Week 4 was very much a turning point for me, both at the Office of Economic and Workforce Development (OEWD) and out and about in Durham. Our work at OEWD thus far culminated into three days of pre-employment training at Durham Tech Community College for the YouthWork interns. Throughout the three days, the interns learned about financial literacy, appropriate work attire, resume building, to name a few workshops that were offered. Fortunately, the interns’ responses to pre-employment training were very much positive, reaffirming our view that preparing the interns, many of them for their first paid jobs ever, was well worth the time and effort.
As the last two weeks of our time at OEWD approach, I began to ponder about how we could make the YouthWork Internship Program more sustainable even after we DukeEngage interns leave. Due to limited resources, the program understandably gives priority to new interns each summer, rather than those who have interned through YouthWork in the past, since it aims to expand its reach to the largest number of people. However, I began to consider whether OEWD could explore options that would extend the summer experience such as offering periodic professional development training sessions during the school year and continuing the services of counselors and job coaches beyond the summer. I feel that the internship program has not served its purpose if it concludes just with the internship itself, but should help young people develop a pathway to career development that stretches beyond the six weeks that they work. I look forward to delving more deeply into possible ways that a year-round mentorship program could be implemented in the next two weeks.
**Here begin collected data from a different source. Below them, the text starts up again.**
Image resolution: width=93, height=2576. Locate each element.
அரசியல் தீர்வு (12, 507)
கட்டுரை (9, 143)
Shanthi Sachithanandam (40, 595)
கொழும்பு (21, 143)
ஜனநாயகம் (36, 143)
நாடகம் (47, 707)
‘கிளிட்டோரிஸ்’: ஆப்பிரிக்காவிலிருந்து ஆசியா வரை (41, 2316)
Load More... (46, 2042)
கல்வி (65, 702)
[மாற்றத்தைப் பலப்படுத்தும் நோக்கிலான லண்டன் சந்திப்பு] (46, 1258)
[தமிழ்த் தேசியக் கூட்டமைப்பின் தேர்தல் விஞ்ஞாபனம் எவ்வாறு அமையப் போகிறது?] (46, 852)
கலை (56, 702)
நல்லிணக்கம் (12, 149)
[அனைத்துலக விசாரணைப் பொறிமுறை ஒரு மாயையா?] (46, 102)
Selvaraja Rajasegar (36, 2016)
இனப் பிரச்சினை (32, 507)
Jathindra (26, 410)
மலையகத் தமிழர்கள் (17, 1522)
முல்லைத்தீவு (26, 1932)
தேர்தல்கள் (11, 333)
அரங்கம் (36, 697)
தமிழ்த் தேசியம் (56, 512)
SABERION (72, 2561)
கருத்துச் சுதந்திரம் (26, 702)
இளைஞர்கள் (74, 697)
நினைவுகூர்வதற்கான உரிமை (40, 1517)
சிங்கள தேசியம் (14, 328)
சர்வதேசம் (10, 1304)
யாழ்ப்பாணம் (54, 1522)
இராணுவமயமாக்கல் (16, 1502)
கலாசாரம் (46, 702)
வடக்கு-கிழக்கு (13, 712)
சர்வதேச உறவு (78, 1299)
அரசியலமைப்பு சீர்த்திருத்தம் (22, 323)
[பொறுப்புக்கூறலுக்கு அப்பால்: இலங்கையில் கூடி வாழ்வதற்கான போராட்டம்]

On Wednesday, we visited the American Underground, an entrepreneurial working space for local startups and just one of seven Google for Entrepreneurs Tech Hubs in North America. As we toured the building, I could see that the open layout of the building would easily facilitate open communication among the various entrepreneurs represented there. The first companies in the tobacco and textile industries in Durham were very entrepreneurial for their time and I am glad to see that this entrepreneurial spirit has since remained an integral part of the city. The next day, it was great to see how OEWD was playing a role in supporting many small businesses like the ones that we had a glimpse of at the American Underground. We OEWD interns had the opportunity to participate in a bimonthly meeting of the Small Business Advisory Committee (SBAC), a branch within the Office of Economic and Workforce Development. All of the members serve on the committee on a voluntary basis and offer programs and services targeted to small businesses, such as financing, management skills training, and business counseling.
Although I had initially perceived Durham to be somewhat stuck in the past, I could finally see that it is rather a very forward-thinking city. Upon first glance, the exterior of many Durham buildings is misleading in that they seem like old tobacco warehouses and textile mills and who would guess that the interior is comprised of creatively redesigned spaces. I view Durham’s economy in the same light- one that seems outdated at first on the outside, but once I peel back the layers, I can witness the city’s commitment to moving forward- in its future employees and small businesses.